◆ **TEXT**:
======
In a Q&A with Amy Schumer for Friday’s issue of Lenny Letter, Lena Dunham took aim at Odell Beckham Jr. by claiming that he slighted her for her appearance (she wore a tuxedo) at this year’s Met Gala. “I was sitting next to Odell Beckham Jr., and it was so amazing because it was like he looked at me and he determined I was not the shape of a woman by his standards,” she told Schumer. “The vibe was very much like, ‘Do I want to fuck it? Is it wearing a … yep, it's wearing a tuxedo. I'm going to go back to my cell phone.’ It was like we were forced to be together, and he literally was scrolling Instagram rather than have to look at a woman in a bow tie. I was like, ‘This should be called the Metropolitan Museum of Getting Rejected by Athletes.’”
======
◆ **DATASET CONTENT**:
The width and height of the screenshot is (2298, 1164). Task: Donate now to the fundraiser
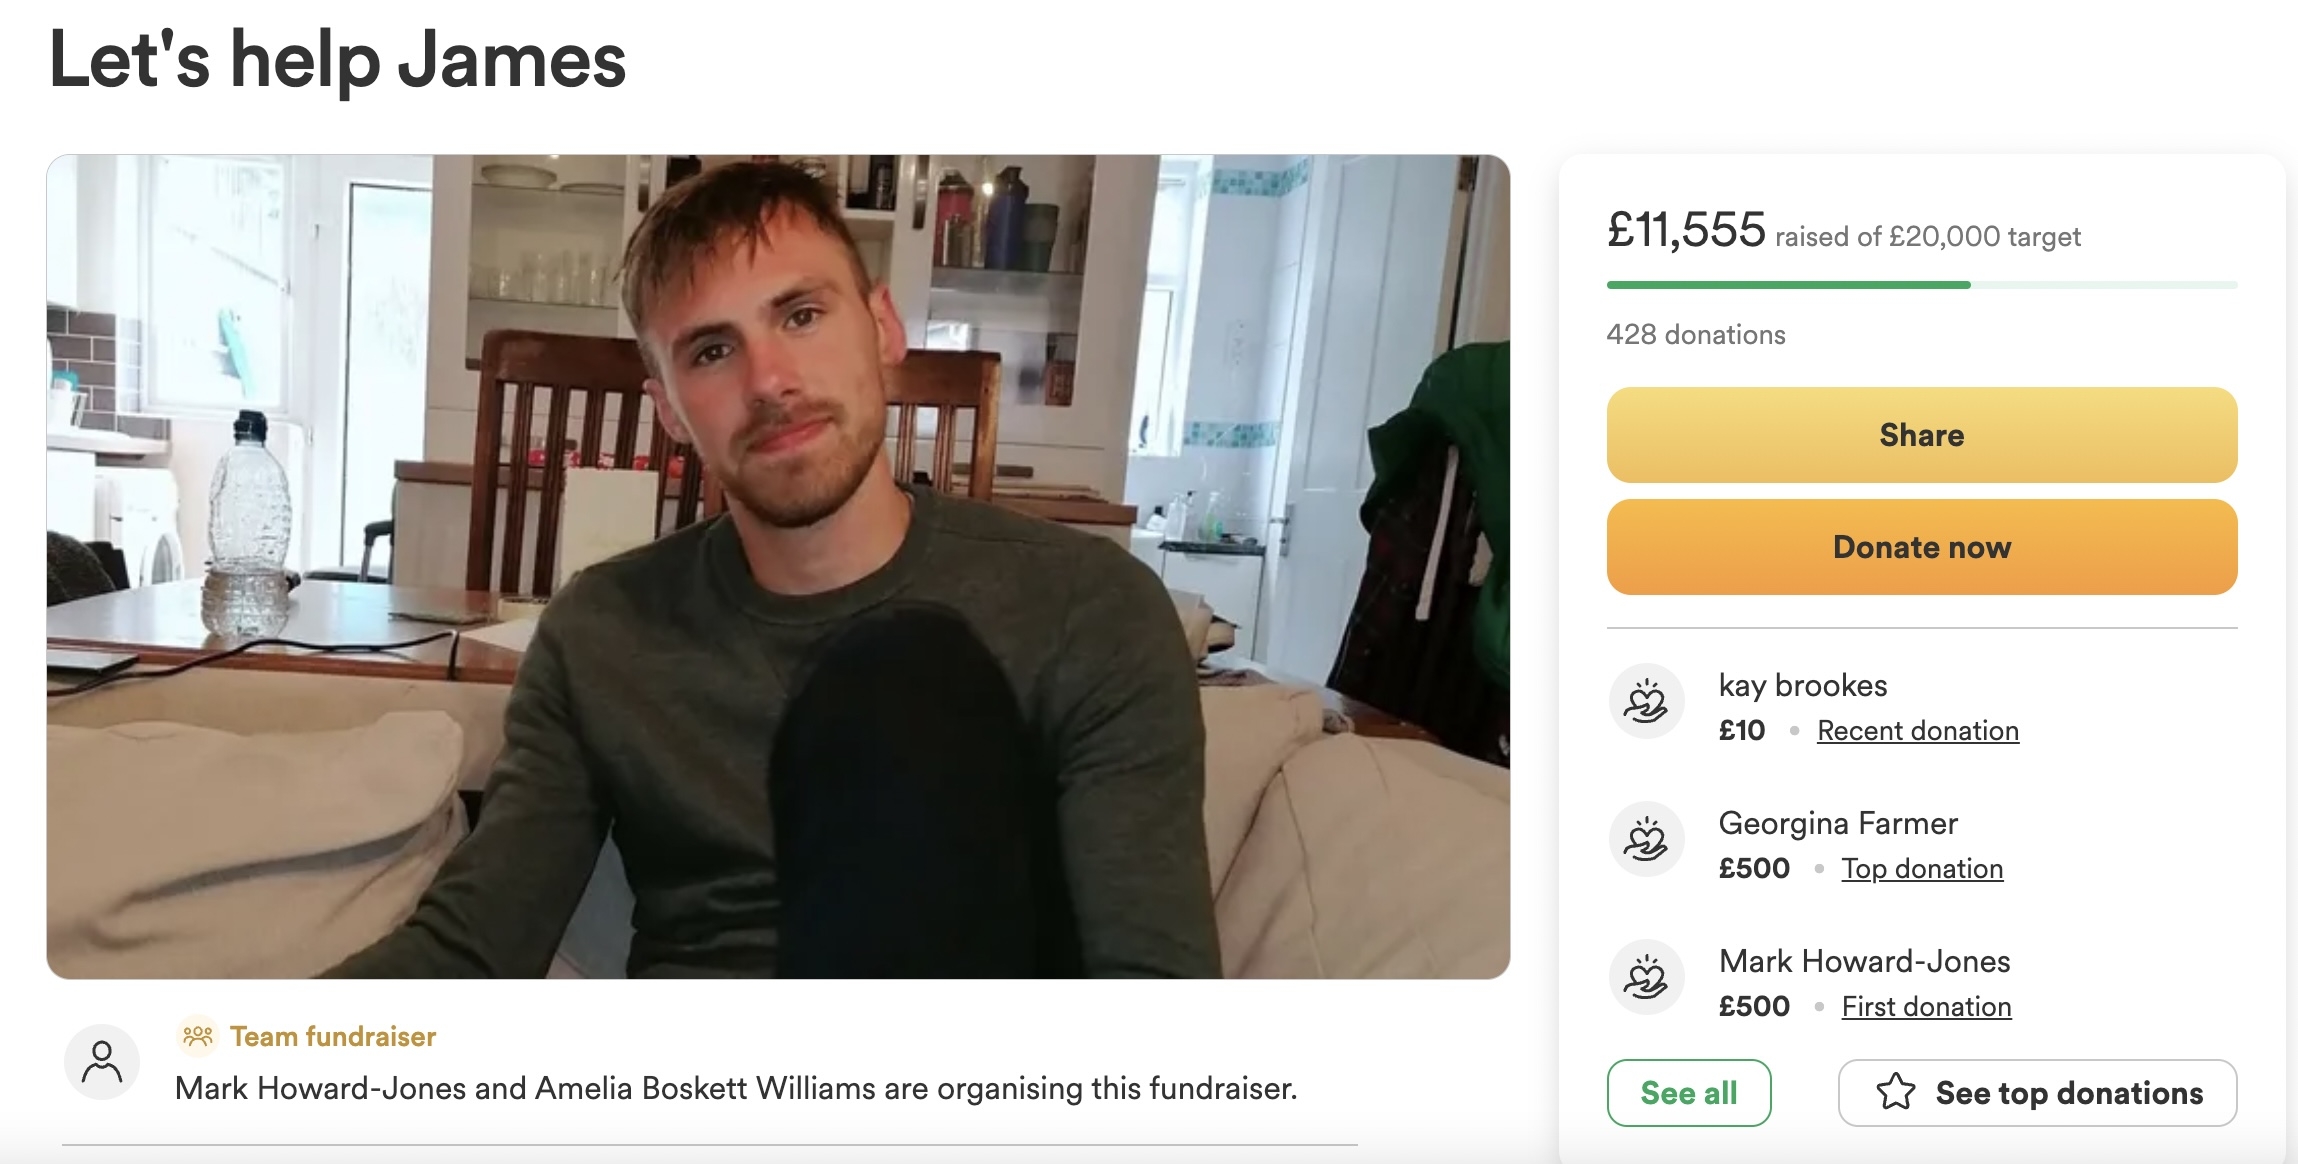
======
According to Lena Dunham in the text, what was Odell Beckham Jr. doing at the Met Gala instead of looking at her?

◆ **OUTPUT FOR THIS TASK**:
He was scrolling Instagram.